Your goal: Copy exactly the lines from the one containing "Task: Enable the IK/FK Control checkbox" through the last line of the records below, including both, and leave out any pictures.

Material for the task:
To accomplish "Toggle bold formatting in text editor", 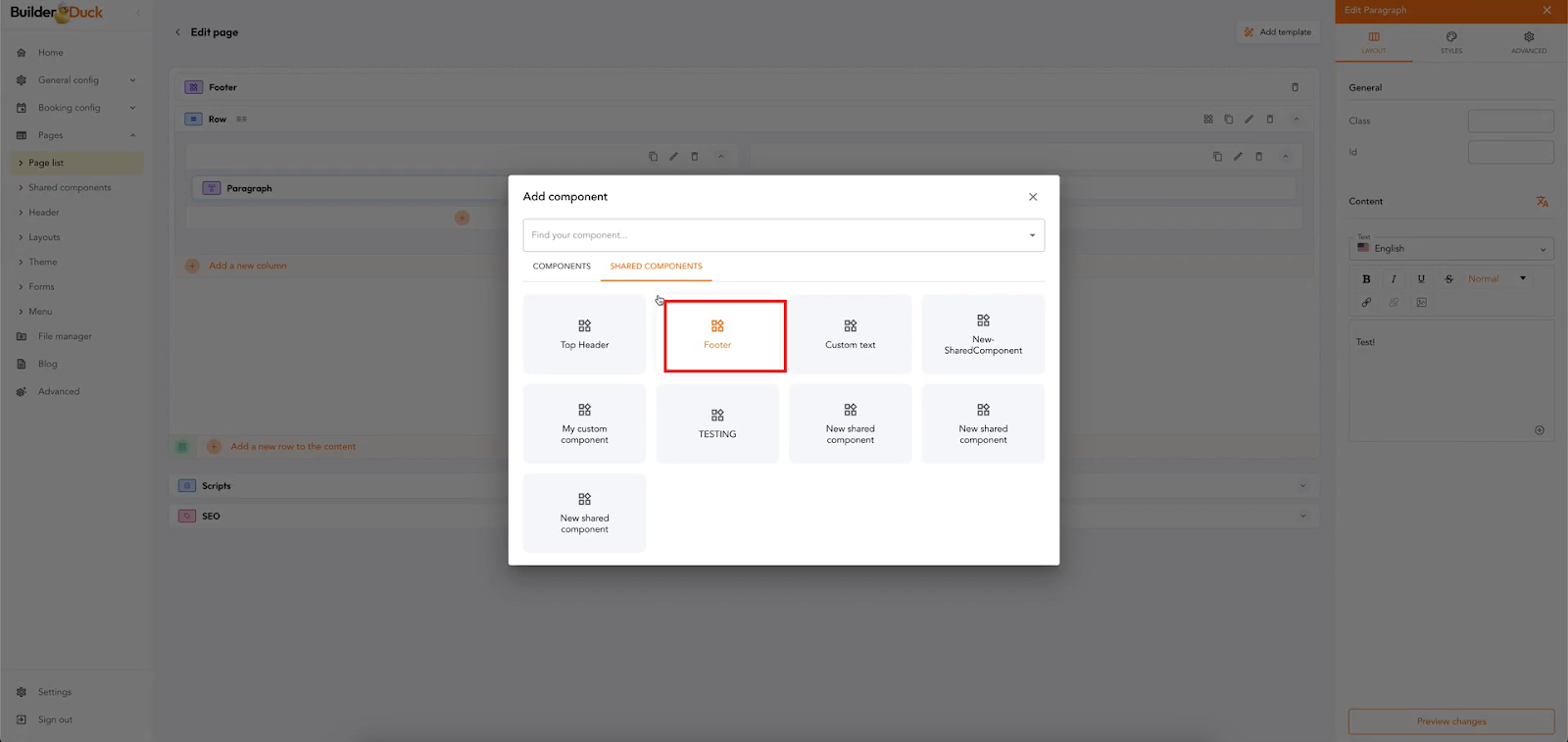I will tap(1366, 279).
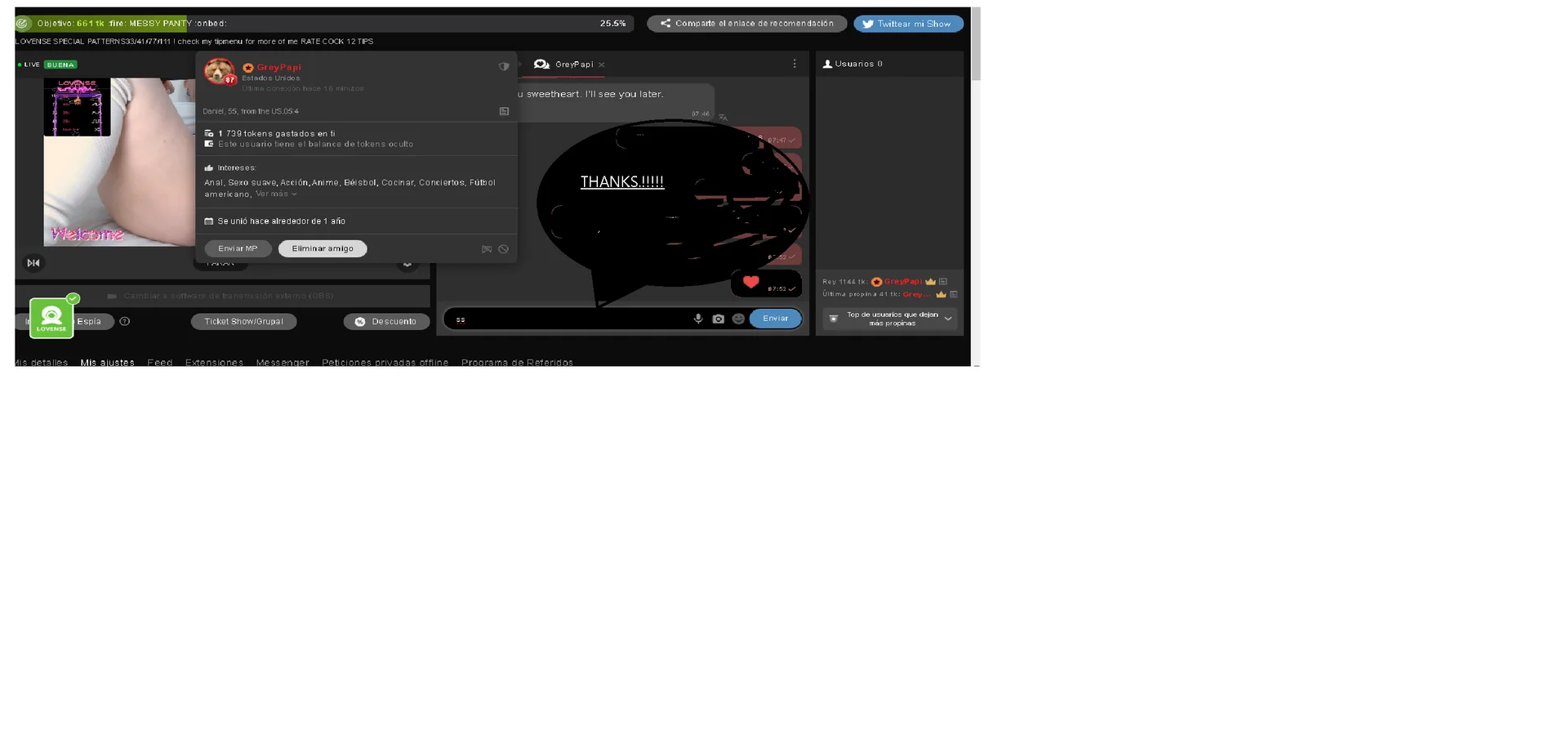Click the block user icon in profile card

504,249
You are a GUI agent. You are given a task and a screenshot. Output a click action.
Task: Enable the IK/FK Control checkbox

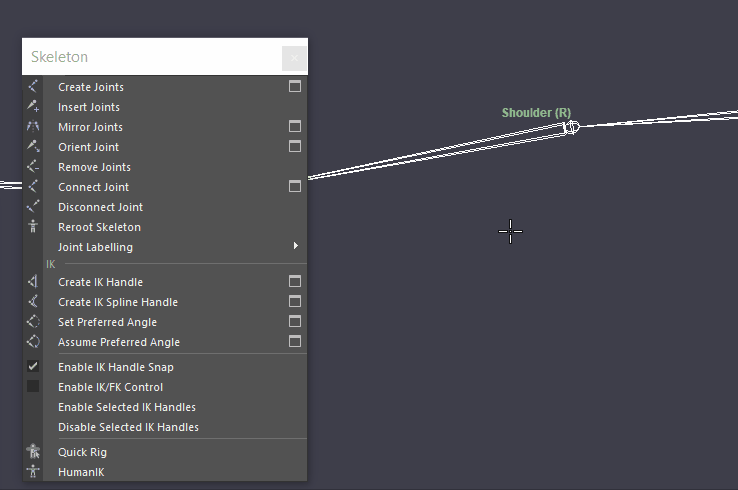tap(32, 386)
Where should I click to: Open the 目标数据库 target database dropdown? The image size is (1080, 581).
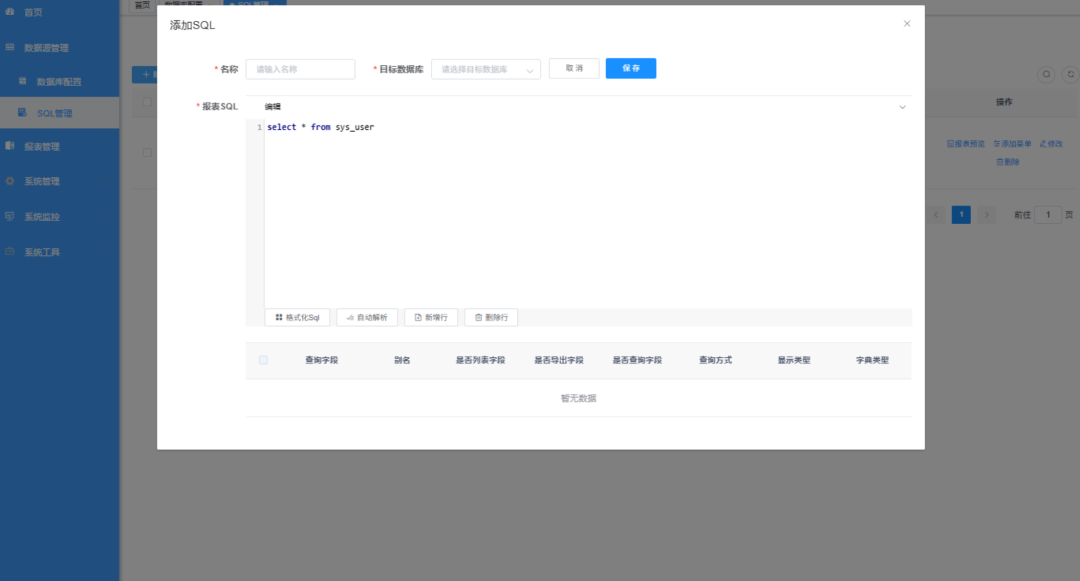tap(486, 69)
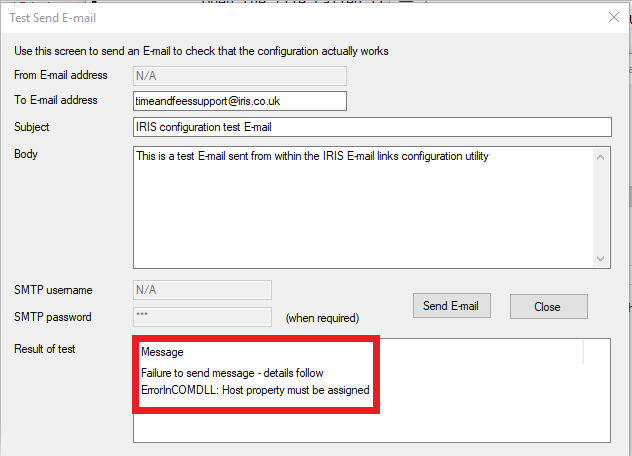632x456 pixels.
Task: Click the Message column divider in results
Action: (x=583, y=353)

Final answer:
Task: Enable the IK/FK Control checkbox

tap(32, 386)
Where should I click to: Open the 目标数据库 target database dropdown? The image size is (1080, 581).
tap(486, 69)
632x456 pixels.
Task: Click the Message column divider in results
Action: (x=583, y=353)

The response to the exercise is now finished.